(What is expected)
Your answer should be the lines from the one containing "Ricordami (770, 850)" through the final line below, copied exactly.

Stored items
════════════════════

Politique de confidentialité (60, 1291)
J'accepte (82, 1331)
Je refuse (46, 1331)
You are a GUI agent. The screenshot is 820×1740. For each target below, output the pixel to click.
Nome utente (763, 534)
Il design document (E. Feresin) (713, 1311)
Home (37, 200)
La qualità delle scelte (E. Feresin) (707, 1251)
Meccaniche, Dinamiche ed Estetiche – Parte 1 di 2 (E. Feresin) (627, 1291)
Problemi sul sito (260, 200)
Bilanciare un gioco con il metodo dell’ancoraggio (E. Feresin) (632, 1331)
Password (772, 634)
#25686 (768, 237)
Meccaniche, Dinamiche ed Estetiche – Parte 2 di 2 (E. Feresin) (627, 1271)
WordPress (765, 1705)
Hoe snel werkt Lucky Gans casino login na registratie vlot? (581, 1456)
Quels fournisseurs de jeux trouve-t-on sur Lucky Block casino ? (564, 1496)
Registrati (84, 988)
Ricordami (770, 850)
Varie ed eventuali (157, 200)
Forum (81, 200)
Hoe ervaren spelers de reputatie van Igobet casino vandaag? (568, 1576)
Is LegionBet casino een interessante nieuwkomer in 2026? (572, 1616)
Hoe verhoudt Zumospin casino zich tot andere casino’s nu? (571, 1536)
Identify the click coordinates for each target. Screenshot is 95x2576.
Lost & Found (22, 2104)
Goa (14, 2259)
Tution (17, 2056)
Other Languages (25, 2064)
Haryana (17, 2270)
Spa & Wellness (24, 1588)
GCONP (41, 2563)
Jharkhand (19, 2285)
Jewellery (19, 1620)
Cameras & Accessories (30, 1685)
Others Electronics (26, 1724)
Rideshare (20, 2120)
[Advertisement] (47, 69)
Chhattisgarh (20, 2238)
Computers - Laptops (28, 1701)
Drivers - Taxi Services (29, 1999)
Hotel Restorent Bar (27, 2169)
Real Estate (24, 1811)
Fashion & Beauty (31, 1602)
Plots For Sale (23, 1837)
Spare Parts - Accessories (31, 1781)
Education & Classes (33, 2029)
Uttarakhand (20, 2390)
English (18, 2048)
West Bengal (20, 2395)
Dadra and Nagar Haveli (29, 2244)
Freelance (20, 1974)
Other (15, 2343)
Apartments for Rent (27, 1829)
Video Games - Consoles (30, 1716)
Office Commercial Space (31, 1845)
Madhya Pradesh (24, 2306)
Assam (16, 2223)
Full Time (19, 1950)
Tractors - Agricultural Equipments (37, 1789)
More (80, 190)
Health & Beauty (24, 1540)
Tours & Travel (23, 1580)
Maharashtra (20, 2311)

════════════════════

(Solution)
Ricordami (770, 850)
Varie ed eventuali (157, 200)
Forum (81, 200)
Hoe ervaren spelers de reputatie van Igobet casino vandaag? (568, 1576)
Is LegionBet casino een interessante nieuwkomer in 2026? (572, 1616)
Hoe verhoudt Zumospin casino zich tot andere casino’s nu? (571, 1536)
Identify the click coordinates for each target. Screenshot is 95x2576.
Lost & Found (22, 2104)
Goa (14, 2259)
Tution (17, 2056)
Other Languages (25, 2064)
Haryana (17, 2270)
Spa & Wellness (24, 1588)
GCONP (41, 2563)
Jharkhand (19, 2285)
Jewellery (19, 1620)
Cameras & Accessories (30, 1685)
Others Electronics (26, 1724)
Rideshare (20, 2120)
[Advertisement] (47, 69)
Chhattisgarh (20, 2238)
Computers - Laptops (28, 1701)
Drivers - Taxi Services (29, 1999)
Hotel Restorent Bar (27, 2169)
Real Estate (24, 1811)
Fashion & Beauty (31, 1602)
Plots For Sale (23, 1837)
Spare Parts - Accessories (31, 1781)
Education & Classes (33, 2029)
Uttarakhand (20, 2390)
English (18, 2048)
West Bengal (20, 2395)
Dadra and Nagar Haveli (29, 2244)
Freelance (20, 1974)
Other (15, 2343)
Apartments for Rent (27, 1829)
Video Games - Consoles (30, 1716)
Office Commercial Space (31, 1845)
Madhya Pradesh (24, 2306)
Assam (16, 2223)
Full Time (19, 1950)
Tractors - Agricultural Equipments (37, 1789)
More (80, 190)
Health & Beauty (24, 1540)
Tours & Travel (23, 1580)
Maharashtra (20, 2311)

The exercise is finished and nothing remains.